In the case where 2 characters have the same occurrence, their order in the returned string doesn't matter. So "habefcdg" can also equal "habfecgd", because both 'f' and 'e' occur 3 times and both 'd' and 'g' occur once.
"habefcdg" would effectively be the same as "habfecgd"
Note: I would like to point out that performance matters in this case, so I would prefer the most efficient method possible. I say this because the string length can range from 1 to the max length (which I think is the same as Integer.MAX_VALUE, but not sure), so I want to minimize any potential bottlenecks.
Upvotes: 9
Views: 3845
Reputation: 235994
Just for fun (and I'm not claiming this is the most efficient solution): how about some Java 8 lambdas + parallel streams?
public String sortByCharacterOccurrencesAndTrim(String str) {
// build a frequency map, for each code point store its count
Map<Integer, Long> frequencies =
str.codePoints()
.parallel()
.boxed()
.collect(Collectors.groupingBy(Function.identity(), Collectors.counting()));
// sort by descending frequency and collect code points into array
int[] output =
frequencies.entrySet()
.parallelStream()
.sorted(Map.Entry.<Integer, Long>comparingByValue().reversed())
.mapToInt(Map.Entry::getKey)
.toArray();
// create output string from code point array
return new String(output, 0, output.length);
}
If you want a super-efficient solution you can rewrite the above algorithm using explicit loops, but that's a lot of code and it's late for me :) . The idea, however, will be the same: build a char frequency map, sort by frequency using descending order and build a string with the chars.
Upvotes: 3
Reputation: 159086
Note: This is not an answer, but simply showing performance test code of answers by Jim Mischel and Óscar López (with parallel streams in response to comment by OP).

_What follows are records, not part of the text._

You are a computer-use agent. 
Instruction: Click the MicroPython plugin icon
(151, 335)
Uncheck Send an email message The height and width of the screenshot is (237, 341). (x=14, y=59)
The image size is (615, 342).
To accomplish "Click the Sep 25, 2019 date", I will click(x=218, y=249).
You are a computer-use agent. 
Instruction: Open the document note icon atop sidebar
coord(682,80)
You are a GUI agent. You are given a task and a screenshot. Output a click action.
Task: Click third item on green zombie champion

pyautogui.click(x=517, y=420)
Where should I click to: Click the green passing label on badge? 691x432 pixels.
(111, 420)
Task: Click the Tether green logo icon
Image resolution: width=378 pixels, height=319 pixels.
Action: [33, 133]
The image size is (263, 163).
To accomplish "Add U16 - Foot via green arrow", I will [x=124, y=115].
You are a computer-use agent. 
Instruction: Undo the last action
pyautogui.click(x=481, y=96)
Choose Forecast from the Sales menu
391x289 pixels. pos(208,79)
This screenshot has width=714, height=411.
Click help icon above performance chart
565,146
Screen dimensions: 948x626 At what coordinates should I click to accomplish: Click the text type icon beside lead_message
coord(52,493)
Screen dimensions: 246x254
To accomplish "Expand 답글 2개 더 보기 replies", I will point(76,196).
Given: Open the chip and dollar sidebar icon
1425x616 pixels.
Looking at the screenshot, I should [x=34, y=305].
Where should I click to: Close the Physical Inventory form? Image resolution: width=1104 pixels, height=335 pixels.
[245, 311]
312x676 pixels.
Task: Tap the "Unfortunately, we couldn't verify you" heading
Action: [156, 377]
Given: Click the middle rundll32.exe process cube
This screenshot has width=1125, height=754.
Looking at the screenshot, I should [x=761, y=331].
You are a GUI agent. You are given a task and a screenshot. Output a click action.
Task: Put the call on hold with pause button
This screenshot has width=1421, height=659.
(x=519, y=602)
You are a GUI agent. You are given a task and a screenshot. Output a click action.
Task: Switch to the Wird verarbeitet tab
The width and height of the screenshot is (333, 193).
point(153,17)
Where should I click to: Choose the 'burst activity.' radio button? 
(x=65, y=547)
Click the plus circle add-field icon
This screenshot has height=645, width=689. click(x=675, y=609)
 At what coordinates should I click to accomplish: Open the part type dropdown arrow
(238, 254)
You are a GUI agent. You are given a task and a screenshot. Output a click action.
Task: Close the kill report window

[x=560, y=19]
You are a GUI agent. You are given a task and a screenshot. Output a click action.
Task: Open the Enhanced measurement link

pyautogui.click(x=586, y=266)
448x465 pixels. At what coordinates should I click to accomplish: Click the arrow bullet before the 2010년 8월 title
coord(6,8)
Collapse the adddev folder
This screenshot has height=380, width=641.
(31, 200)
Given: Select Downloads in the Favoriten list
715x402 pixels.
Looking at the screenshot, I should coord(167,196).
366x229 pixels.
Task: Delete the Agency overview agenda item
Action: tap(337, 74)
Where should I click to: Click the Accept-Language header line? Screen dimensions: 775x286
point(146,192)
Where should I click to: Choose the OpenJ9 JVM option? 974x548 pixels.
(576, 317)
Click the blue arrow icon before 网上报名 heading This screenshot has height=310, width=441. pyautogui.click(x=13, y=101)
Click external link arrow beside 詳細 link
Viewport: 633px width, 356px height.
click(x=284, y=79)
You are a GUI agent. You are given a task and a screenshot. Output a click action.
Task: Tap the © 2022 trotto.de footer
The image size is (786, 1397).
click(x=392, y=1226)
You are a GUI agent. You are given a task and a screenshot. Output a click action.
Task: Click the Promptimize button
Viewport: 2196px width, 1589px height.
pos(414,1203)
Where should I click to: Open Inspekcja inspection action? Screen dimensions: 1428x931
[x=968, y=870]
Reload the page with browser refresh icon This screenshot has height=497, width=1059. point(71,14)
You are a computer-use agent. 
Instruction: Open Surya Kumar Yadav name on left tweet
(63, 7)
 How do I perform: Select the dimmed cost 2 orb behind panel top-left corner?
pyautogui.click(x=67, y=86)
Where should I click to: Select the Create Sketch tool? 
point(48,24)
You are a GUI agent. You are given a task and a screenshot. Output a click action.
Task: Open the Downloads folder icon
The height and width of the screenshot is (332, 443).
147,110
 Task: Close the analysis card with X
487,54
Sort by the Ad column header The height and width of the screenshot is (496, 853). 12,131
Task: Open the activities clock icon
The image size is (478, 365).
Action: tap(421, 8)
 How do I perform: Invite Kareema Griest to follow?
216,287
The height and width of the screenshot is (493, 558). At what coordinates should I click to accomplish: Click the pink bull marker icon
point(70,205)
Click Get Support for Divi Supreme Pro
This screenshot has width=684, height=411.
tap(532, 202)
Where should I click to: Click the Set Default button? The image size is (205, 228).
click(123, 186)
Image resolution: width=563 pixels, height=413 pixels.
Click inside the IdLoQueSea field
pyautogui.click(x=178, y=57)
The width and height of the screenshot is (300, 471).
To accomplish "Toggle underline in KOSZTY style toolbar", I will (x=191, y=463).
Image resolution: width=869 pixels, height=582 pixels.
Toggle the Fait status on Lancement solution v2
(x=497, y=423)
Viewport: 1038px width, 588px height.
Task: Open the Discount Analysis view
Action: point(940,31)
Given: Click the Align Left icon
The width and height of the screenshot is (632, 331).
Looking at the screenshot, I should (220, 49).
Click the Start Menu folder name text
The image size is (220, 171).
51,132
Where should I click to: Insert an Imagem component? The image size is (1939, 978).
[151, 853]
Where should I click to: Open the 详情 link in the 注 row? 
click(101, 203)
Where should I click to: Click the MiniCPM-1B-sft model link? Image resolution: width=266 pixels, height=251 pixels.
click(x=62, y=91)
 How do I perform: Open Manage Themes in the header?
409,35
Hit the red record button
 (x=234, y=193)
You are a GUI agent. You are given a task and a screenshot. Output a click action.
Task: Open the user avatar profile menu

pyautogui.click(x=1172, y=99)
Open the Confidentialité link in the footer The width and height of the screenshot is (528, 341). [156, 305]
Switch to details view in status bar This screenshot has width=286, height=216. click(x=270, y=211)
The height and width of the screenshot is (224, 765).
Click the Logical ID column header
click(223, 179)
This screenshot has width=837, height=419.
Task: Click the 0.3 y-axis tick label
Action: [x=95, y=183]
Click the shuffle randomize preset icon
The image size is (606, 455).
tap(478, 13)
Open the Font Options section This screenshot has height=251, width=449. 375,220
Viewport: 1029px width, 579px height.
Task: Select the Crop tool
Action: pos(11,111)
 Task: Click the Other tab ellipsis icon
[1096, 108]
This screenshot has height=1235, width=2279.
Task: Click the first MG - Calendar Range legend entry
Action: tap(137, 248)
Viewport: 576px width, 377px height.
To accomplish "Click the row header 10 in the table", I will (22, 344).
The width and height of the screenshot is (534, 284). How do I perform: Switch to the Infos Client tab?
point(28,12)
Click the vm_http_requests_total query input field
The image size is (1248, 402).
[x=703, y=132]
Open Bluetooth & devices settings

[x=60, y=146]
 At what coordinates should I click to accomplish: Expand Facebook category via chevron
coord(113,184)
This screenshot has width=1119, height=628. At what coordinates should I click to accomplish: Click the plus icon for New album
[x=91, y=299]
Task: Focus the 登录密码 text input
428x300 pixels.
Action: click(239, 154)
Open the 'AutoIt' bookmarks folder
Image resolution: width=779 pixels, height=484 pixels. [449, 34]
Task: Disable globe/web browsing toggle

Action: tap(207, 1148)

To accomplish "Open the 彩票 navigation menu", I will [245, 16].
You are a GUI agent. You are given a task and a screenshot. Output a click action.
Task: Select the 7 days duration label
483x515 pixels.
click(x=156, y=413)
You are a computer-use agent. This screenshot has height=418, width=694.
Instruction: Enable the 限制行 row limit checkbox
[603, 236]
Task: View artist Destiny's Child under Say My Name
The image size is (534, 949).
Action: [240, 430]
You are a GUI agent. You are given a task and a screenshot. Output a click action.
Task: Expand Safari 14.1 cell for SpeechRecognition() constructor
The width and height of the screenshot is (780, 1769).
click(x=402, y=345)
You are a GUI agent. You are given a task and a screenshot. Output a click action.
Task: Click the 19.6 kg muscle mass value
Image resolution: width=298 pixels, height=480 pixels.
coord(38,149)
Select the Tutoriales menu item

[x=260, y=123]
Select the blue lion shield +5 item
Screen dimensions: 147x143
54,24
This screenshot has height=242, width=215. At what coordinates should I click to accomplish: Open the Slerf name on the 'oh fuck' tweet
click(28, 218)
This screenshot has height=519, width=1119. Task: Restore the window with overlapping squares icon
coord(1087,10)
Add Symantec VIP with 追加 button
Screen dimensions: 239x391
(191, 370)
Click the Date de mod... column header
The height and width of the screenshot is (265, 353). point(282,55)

import java.util.ArrayList;
import java.util.Collections;
import java.util.HashMap;
import java.util.List;
import java.util.Map;
import java.util.Random;
import java.util.function.Function;
import java.util.stream.Collectors;
public class Test {
public static void main(String[] args) {
long start = System.currentTimeMillis();
String s = buildString();
System.out.println("buildString: " + (System.currentTimeMillis() - start) + "ms");
start = System.currentTimeMillis();
String result1 = testUsingArray(s);
System.out.println("testUsingArray: " + (System.currentTimeMillis() - start) + "ms");
start = System.currentTimeMillis();
String result2 = testUsingMap(s);
System.out.println("testUsingMap: " + (System.currentTimeMillis() - start) + "ms");
start = System.currentTimeMillis();
String result3 = testUsingStream(s);
System.out.println("testUsingStream: " + (System.currentTimeMillis() - start) + "ms");
start = System.currentTimeMillis();
String result4 = testUsingParallelStream(s);
System.out.println("testUsingParallelStream: " + (System.currentTimeMillis() - start) + "ms");
System.out.println(result1);
System.out.println(result2);
System.out.println(result3);
System.out.println(result4);
}
private static String buildString() {
Random rnd = new Random();
char[] buf = new char[100_000_000];
for (int i = 0; i < buf.length; i++)
buf[i] = (char)(rnd.nextInt(127 - 33) + 33);
return new String(buf);
}
private static String testUsingArray(String s) {
int[] count = new int[65536];
for (int i = 0; i < s.length(); i++)
count[s.charAt(i)]++;
List<CharCount> list = new ArrayList<>();
for (int i = 0; i < 65536; i++)
if (count[i] != 0)
list.add(new CharCount((char)i, count[i]));
Collections.sort(list);
char[] buf = new char[list.size()];
for (int i = 0; i < buf.length; i++)
buf[i] = list.get(i).ch;
return new String(buf);
}
private static String testUsingMap(String s) {
Map<Character, CharCount> map = new HashMap<>();
for (int i = 0; i < s.length(); i++)
map.computeIfAbsent(s.charAt(i), CharCount::new).count++;
List<CharCount> list = new ArrayList<>(map.values());
Collections.sort(list);
char[] buf = new char[list.size()];
for (int i = 0; i < buf.length; i++)
buf[i] = list.get(i).ch;
return new String(buf);
}
private static String testUsingStream(String s) {
int[] output = s.codePoints()
.boxed()
.collect(Collectors.groupingBy(Function.identity(), Collectors.counting()))
.entrySet()
.stream()
.sorted(Map.Entry.<Integer, Long>comparingByValue().reversed())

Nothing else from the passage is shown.